A pochi giorni dal ballottaggio del Ps di domenica 29 per scegliere il candidato alle presidenziali e a tre mesi dal primo turno delle presidenziali, i socialisti ritrovano un momento di dignità, in un dibattito serio e senza aggressività tra Benoît Hamon e Manuel Valls, mentre a destra François Fillon annaspa nelle contraddizioni per giustificare 500mila euro percepiti dalla moglie Penelope come “assistente parlamentare” fantasma. Lo scenario previsto per le presidenziali – una sfida a tre o quattro per arrivare al ballottaggio, tra Le Pen, Fillon, Macron, Mélenchon – può essere riscritto? Il tempo stringe. La prossima tappa è il ballottaggio di domenica, tra Hamon che annuncia “un futuro desiderabile” da contrapporre alla “destra totale di Fillon” e al “progetto xenofobo e nazionalista di Marine Le Pen”, mentre Valls insiste sulla “sinistra credibile”, sul Ps partito di governo. Hamon e Valls hanno presentato due visioni divergenti del futuro, discutendo di lavoro. Hamon, che parte favorito, difende una proposta nuova, il reddito universale a termine (750 euro al mese per tutti), come risposta alla “rarefazione del lavoro”, considerata inevitabile. Valls ha una risposta più tradizionale (e deve anche difendere le scelte della presidenza Hollande), ritiene che il lavoro cambia ma non per questo diminuisce e afferma che i francesi vogliono “lavorare di più” per avere maggior reddito. Per Valls, il reddito universale sarebbe “un messaggio di scoraggiamento, di abdicazione” di fronte alla disoccupazione. Divergenze anche sulla laicità, che per Hamon deve rimanere la stretta applicazione della legge del 1905 e non andare al di là (è la “garanzia del vivere assieme”), mentre Valls la interpreta come arma per arginare l’espansione dell’islam politico. Per non crollare nella marginalità politica, finite le primarie il Ps dovrà trovare uno spazio nella campagna, che potrebbe anche passare per delle alleanze, che evitino la moltiplicazione delle candidature a sinistra.

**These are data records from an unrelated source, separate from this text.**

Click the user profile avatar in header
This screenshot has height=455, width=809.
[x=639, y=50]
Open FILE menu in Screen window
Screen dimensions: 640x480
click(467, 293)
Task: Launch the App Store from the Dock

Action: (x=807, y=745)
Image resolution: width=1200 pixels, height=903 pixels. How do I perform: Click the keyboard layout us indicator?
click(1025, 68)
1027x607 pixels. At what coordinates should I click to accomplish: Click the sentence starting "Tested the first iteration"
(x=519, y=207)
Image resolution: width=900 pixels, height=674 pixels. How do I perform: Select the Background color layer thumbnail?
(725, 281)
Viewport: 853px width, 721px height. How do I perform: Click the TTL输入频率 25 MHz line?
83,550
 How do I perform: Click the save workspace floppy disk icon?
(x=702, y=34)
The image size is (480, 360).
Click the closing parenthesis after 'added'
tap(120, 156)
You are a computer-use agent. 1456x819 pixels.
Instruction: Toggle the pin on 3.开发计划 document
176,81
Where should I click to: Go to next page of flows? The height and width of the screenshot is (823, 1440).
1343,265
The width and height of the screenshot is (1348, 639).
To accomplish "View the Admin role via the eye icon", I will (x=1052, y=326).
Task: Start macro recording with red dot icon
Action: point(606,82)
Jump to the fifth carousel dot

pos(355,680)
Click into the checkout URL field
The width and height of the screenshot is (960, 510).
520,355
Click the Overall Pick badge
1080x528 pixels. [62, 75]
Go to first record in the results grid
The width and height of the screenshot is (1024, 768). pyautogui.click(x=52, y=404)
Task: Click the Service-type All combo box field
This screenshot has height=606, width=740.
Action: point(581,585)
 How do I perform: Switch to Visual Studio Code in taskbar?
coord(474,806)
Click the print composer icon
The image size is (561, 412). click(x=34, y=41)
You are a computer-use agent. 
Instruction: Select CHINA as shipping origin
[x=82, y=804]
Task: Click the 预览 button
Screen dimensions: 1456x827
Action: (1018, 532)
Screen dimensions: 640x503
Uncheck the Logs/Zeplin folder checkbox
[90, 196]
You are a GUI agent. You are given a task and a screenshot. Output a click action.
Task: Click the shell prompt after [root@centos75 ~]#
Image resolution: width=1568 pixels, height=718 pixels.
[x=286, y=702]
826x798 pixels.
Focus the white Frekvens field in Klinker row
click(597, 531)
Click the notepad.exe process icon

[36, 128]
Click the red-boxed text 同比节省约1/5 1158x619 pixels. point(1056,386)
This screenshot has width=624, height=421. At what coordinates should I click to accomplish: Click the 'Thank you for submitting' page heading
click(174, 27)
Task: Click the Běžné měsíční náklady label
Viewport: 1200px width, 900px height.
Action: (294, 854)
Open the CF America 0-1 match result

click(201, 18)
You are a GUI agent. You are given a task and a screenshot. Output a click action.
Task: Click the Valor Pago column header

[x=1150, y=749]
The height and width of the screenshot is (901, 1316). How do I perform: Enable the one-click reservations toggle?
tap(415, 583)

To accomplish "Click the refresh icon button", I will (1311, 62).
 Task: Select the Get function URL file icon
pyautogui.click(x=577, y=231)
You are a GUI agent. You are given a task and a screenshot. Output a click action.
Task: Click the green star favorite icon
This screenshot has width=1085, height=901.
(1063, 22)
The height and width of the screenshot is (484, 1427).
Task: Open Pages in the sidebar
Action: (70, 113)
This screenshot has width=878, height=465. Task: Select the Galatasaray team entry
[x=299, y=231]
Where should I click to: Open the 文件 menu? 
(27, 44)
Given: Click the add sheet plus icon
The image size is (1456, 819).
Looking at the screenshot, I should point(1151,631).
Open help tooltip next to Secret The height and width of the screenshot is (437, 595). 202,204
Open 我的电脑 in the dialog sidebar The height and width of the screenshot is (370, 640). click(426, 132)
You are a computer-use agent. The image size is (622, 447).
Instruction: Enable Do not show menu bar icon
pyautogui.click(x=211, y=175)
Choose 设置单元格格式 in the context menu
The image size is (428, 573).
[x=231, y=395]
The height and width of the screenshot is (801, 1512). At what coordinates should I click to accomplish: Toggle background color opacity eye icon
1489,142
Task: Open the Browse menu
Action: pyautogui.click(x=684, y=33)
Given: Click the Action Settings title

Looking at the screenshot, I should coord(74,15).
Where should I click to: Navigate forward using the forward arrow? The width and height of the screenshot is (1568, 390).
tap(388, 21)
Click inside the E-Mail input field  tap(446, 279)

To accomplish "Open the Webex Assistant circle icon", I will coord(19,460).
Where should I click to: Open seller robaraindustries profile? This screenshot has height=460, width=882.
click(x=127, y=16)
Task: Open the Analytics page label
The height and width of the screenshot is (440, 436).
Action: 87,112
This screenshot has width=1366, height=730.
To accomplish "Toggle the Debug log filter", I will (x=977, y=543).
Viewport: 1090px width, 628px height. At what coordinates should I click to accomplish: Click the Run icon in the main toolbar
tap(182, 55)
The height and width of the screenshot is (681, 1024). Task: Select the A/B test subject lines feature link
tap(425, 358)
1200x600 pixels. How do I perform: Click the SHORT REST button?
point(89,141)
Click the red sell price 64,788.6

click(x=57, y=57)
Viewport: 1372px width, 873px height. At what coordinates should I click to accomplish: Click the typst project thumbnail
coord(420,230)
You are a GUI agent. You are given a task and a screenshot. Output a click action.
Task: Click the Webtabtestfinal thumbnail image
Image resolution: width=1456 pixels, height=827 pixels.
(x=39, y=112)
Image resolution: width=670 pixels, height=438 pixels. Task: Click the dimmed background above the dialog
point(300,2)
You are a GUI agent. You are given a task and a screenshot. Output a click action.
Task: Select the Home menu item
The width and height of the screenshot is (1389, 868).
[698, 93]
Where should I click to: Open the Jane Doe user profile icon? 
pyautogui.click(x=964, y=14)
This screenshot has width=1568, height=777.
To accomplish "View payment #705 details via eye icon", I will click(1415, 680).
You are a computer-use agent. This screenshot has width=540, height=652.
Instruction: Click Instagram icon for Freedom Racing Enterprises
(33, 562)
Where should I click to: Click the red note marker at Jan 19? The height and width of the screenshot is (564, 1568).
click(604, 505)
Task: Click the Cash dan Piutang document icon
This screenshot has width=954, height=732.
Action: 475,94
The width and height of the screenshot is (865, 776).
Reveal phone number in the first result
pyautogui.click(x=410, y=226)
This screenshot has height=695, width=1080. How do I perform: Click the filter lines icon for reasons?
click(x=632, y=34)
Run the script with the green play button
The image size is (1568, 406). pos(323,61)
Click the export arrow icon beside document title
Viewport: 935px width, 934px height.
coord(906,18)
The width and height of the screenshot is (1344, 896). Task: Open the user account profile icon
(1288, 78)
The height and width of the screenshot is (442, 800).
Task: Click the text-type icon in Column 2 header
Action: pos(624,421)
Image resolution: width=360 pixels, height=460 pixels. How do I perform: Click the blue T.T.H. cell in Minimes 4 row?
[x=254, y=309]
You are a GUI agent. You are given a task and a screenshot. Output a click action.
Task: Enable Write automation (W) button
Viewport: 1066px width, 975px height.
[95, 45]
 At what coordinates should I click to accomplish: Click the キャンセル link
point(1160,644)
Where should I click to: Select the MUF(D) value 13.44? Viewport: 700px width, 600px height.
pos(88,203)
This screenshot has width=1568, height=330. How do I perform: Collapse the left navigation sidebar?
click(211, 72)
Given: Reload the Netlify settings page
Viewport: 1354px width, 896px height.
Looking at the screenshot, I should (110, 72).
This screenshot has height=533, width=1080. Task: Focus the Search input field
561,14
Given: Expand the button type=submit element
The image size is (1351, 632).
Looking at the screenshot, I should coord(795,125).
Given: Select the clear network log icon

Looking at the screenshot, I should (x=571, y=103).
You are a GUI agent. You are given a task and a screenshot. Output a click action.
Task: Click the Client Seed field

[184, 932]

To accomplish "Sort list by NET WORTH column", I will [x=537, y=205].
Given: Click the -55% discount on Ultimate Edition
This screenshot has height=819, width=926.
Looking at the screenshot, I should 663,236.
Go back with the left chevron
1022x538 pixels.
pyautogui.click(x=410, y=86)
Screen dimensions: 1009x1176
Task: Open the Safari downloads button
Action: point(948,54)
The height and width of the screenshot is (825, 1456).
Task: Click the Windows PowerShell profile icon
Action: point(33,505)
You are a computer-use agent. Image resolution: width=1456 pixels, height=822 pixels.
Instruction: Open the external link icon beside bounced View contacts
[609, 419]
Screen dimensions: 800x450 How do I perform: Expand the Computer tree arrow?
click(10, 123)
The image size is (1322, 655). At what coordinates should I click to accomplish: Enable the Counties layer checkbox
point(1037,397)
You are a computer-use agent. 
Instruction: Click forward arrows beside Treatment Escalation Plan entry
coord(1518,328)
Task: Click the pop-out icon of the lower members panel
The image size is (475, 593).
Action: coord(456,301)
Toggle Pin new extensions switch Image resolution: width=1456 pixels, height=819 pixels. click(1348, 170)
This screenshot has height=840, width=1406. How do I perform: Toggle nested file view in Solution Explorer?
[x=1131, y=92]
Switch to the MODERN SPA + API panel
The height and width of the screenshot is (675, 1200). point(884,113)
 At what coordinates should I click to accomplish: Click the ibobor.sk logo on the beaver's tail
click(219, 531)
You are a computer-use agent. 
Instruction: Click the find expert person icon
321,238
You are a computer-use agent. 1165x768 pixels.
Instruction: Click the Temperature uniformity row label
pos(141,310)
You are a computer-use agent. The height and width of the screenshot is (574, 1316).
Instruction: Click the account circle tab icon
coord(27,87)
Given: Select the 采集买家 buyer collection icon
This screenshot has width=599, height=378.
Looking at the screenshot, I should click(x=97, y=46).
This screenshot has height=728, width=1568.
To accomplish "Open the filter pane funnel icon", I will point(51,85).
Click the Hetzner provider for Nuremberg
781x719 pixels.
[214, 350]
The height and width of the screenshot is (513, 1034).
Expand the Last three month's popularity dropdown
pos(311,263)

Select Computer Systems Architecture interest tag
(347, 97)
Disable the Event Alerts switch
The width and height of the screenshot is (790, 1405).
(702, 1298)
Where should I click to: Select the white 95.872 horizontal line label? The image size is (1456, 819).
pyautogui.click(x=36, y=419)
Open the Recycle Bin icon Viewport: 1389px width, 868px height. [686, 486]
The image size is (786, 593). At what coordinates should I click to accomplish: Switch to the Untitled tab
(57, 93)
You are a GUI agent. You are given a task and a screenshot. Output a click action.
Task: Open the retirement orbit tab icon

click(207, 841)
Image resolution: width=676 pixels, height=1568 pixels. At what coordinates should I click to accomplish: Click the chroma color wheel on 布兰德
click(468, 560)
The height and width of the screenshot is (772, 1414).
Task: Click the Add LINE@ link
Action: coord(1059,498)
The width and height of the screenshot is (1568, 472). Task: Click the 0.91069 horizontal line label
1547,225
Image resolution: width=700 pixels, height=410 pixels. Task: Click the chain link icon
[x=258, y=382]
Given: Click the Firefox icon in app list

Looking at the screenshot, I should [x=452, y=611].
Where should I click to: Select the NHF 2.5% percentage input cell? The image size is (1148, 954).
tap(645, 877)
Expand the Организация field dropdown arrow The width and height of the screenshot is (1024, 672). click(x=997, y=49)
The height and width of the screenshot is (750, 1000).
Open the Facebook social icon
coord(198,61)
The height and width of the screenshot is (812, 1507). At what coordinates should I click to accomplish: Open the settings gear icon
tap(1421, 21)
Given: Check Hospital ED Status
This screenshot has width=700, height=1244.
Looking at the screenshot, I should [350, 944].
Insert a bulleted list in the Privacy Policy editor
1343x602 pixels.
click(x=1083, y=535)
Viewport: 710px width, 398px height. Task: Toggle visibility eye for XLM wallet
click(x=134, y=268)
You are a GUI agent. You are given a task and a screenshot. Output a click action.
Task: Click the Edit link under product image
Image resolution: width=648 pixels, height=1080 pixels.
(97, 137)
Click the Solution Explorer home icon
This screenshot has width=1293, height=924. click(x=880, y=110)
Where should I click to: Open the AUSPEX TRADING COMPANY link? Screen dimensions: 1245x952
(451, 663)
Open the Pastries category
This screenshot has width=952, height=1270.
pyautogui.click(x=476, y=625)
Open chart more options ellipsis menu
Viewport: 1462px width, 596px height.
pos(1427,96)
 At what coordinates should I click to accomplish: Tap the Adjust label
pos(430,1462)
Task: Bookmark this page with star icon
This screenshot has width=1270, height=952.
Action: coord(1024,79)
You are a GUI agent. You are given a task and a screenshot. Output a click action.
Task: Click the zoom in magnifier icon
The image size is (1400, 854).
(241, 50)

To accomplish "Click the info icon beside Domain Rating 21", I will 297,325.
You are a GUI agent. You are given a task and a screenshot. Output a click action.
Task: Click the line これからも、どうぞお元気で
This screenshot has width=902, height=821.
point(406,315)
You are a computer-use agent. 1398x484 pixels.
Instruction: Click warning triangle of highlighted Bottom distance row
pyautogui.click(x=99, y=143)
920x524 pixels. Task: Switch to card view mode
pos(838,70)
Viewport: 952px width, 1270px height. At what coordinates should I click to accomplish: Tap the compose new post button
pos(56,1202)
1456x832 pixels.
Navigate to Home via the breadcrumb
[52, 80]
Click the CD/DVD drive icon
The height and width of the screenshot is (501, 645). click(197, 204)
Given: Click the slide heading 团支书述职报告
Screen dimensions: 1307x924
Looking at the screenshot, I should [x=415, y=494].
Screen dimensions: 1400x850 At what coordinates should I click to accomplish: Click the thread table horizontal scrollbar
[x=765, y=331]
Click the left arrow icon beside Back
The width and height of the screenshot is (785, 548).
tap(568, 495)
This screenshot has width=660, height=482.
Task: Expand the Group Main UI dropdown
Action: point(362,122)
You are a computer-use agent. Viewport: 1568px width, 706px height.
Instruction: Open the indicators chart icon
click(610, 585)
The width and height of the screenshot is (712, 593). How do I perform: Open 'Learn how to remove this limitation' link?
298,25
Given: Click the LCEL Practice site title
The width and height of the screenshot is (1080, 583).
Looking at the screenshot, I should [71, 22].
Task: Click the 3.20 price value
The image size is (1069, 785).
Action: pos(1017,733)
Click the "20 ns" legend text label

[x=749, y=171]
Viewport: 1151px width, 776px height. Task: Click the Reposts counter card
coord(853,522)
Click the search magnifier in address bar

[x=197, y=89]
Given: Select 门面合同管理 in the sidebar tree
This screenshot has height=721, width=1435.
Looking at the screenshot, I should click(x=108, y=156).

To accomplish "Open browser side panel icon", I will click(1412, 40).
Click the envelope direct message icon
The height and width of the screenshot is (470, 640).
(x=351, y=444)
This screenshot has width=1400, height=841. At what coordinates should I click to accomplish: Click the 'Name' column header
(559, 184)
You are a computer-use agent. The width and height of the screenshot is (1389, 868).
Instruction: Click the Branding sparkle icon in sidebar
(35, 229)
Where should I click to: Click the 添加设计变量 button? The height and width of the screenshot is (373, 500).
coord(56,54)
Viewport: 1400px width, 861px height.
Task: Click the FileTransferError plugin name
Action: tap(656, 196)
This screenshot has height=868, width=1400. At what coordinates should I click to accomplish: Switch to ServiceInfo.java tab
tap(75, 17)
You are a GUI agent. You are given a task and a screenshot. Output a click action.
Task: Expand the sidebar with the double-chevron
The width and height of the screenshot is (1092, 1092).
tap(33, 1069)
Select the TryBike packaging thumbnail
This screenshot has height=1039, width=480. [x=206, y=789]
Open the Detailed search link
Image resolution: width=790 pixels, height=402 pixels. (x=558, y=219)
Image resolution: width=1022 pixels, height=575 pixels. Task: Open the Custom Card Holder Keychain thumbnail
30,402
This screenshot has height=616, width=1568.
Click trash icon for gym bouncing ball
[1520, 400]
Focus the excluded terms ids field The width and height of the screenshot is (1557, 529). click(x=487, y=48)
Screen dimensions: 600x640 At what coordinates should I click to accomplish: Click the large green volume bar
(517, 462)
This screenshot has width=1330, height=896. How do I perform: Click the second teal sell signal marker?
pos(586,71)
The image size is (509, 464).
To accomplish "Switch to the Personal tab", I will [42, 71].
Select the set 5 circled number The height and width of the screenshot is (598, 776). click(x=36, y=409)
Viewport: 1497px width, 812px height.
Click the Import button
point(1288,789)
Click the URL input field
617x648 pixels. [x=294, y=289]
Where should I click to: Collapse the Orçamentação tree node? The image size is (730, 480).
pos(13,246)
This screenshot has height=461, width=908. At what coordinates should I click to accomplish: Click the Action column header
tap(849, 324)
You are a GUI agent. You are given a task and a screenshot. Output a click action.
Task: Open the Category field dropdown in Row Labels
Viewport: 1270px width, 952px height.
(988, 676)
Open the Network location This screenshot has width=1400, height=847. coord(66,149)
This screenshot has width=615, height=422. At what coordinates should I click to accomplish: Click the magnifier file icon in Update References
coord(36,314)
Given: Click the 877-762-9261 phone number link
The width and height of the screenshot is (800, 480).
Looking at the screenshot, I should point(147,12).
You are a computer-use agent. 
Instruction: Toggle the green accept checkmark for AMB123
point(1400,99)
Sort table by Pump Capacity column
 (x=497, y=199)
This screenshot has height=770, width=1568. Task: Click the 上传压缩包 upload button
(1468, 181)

Lo scenario delle presidenziali è in movimento. Fillon è in difficoltà per il Penelopegate. La moglie del candidato della destra qualche mese fa aveva dichiarato di essersi sempre tenuta lontana dall’attività politica, ma adesso risulta che ha percepito un lauto stipendio come “assistente parlamentare” del marito deputato e del suo supplente (quando Fillon era al governo) dal ’98 al 2007 e poi di nuovo nel 2012, in tutto 500mila euro di soldi pubblici, a cui si aggiungono altri 100mila euro come collaboratrice fantasma della storica Revue des deux mondes (si proprietà del miliardario Marc Ledreit de Lacharrière, padrone dell’agenzia di rating Fitch, grande amico di Fillon). Niente di illegale, sulla carta: in Francia, a differenza dell’Europarlamento o della Germania, è permesso ai deputati pagare dei famigliari come collaboratori. Una novantina, di destra e di sinistra, lo fanno. Ma devono provare il lavoro svolto. L’avvocato di Fillon avrebbe portato delle “prove” su Penelope agli inquirenti, dopo l’apertura di un’inchiesta giudiziaria mercoledi’ e Fillon denuncia “la macchina del fango”. Ma avrà difficoltà a far tacere lo scandalo, che porta acqua al populismo dilagante (Marine Le Pen fa profilo basso, perché è impelagata in un caso analogo al Parlamento europeo).